#### [REQUIRED WORK]
Look below for the line with "You are a GUI". Retype it and every line after it to the end, exactly, but leave out the pictures.

#### [Source data]
★ ★ ★ ★ ★

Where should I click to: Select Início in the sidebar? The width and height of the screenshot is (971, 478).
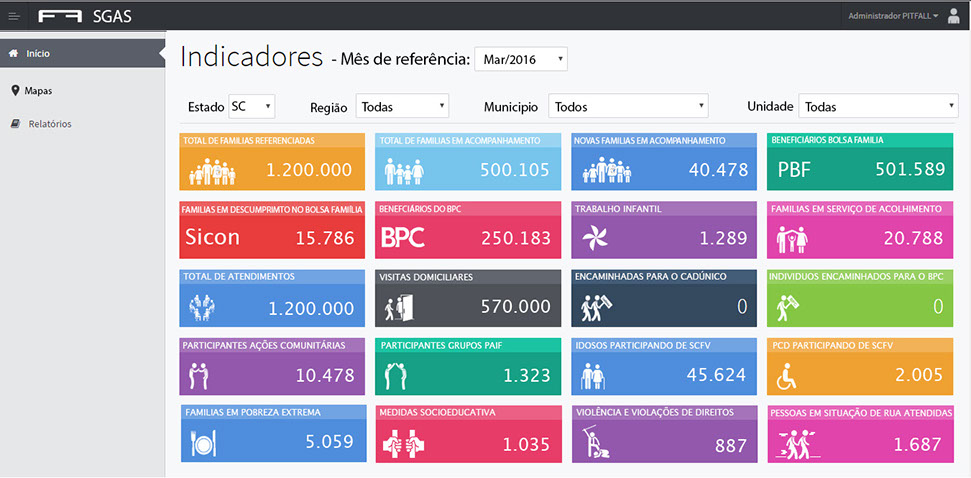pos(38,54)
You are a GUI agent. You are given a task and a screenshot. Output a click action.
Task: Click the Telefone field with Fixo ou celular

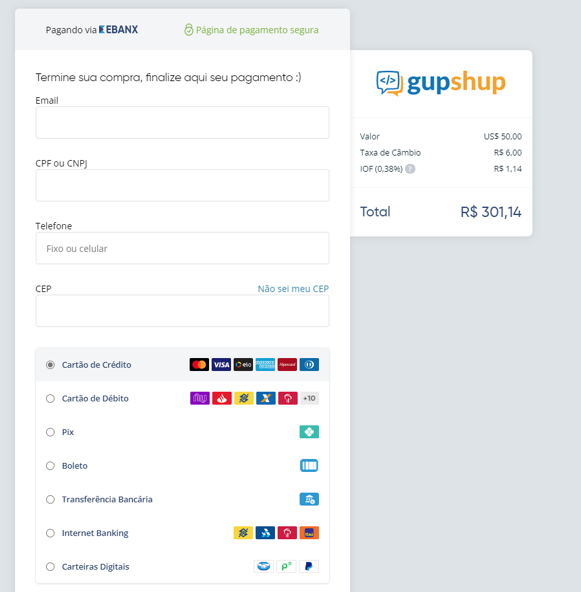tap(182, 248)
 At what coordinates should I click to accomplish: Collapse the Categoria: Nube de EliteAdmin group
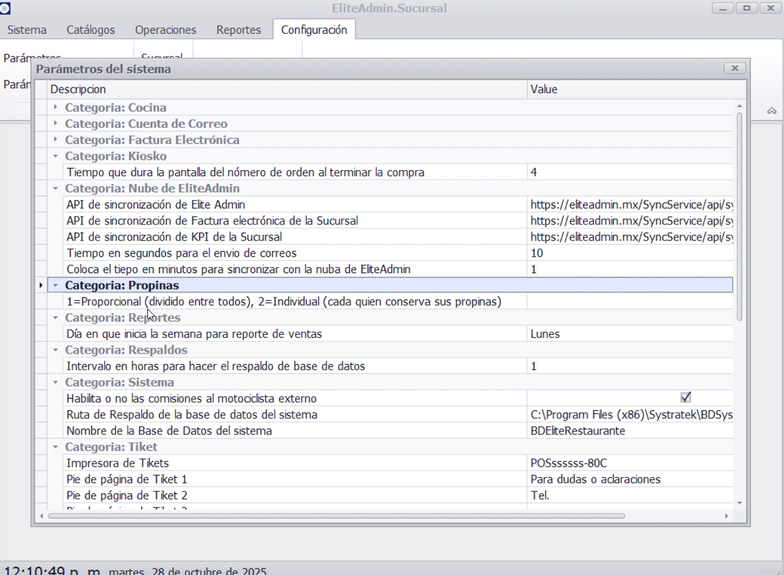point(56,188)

★ ★ ★ ★ ★

#### [RESPONSE]
You are a GUI agent. You are given a task and a screenshot. Output a click action.
Task: Click the Telefone field with Fixo ou celular

tap(182, 248)
 At what coordinates should I click to accomplish: Collapse the Categoria: Nube de EliteAdmin group
point(56,188)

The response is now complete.